Secondo AIDEPI (Associazione delle Industrie del Dolce e della Pasta Italiane) deve essere garantita la trasparenza al consumatore sulla qualità della pasta, ma la formula adottata nel decreto interministeriale firmato ieri dai Ministri Martina (Agricoltura) e Calenda (Sviluppo Economico) con l’obbligo di indicare l’origine del grano sull’etichetta della pasta – prima ancora di ricevere il parere dell’UE, atteso entro il 12 agosto – è sbagliata, perché lo disorienta e confonde. La qualità della pasta e il reddito per gli agricoltori italiani sono garantiti dagli accordi di filiera.

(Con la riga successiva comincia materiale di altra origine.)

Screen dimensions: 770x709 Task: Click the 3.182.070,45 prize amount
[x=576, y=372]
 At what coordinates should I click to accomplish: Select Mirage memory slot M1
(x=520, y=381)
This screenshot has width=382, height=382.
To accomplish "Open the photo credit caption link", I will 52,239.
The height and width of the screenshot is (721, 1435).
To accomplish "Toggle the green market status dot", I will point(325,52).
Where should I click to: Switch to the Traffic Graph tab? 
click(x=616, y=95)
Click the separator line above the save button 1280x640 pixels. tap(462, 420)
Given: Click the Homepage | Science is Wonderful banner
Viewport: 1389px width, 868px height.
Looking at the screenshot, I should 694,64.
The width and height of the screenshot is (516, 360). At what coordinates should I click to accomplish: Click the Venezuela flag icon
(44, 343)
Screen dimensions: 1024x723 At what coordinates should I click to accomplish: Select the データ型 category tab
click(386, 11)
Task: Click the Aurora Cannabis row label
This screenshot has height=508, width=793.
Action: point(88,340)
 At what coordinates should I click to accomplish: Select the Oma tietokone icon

Trasparenza e competitività
Siamo per la trasparenza verso il consumatore – afferma Riccardo Felicetti, presidente dei pastai di AIDEPI. E infatti molte marche comunicano volontariamente l’origine del grano in etichetta o attraverso altri canali di informazione. Ma questa etichetta non raggiunge nessuno degli obiettivi dichiarati dal Governo. Secondo AIDEPI, questo decreto invece di aiutare il consumatore a fare scelte consapevoli, finisce per disorientare e confondere. Con la dicitura scelta si vuole far credere che la pasta italiana è solo quella fatta con il grano italiano o che la pasta è di buona qualità solo se viene prodotta utilizzando materia prima nazionale. Non è vero. L’origine da sola non è sinonimo di qualità. Inoltre, la nuova norma non incentiverebbe gli agricoltori italiani a investire per produrre grano di qualità con gli standard richiesti dai pastai. Secondo Felicetti, si dà vita ad un inaccettabile paradosso che potrebbe rendere la pasta italiana meno competitiva e rischia di non garantire al consumatore la sicurezza di mangiare la migliore pasta del mondo.
Proposte alternative
La vera soluzione per incentivare trasparenza, qualità e competitività della filiera sarebbe quindi rappresentata dai contratti di coltivazione tra pastai e agricoltori. I pastai si stanno impegnando da anni su questo fronte con l’obiettivo di valorizzare il frumento duro nazionale attraverso buone pratiche agricole e ridotto impatto ambientale. I contratti di coltivazione già stipulati vanno in questa direzione: assicurano una giusta remunerazione agli agricoltori e garantiscono ai pastai grano duro di elevata qualità. Parlare di etichetta sposta l’attenzione dal vero problema: e cioè che il grano italiano è oggi ancora insufficiente a soddisfare le esigenze dei pastai. Importiamo ogni anno il 30-40% del fabbisogno dell’industria della pasta perché il grano italiano non è sufficiente e non sempre raggiunge i livelli qualitativi richiesti – chiude Felicetti. Solo una maggiore disponibilità di frumento italiano di qualità ridurrà la nostra dipendenza da quello estero.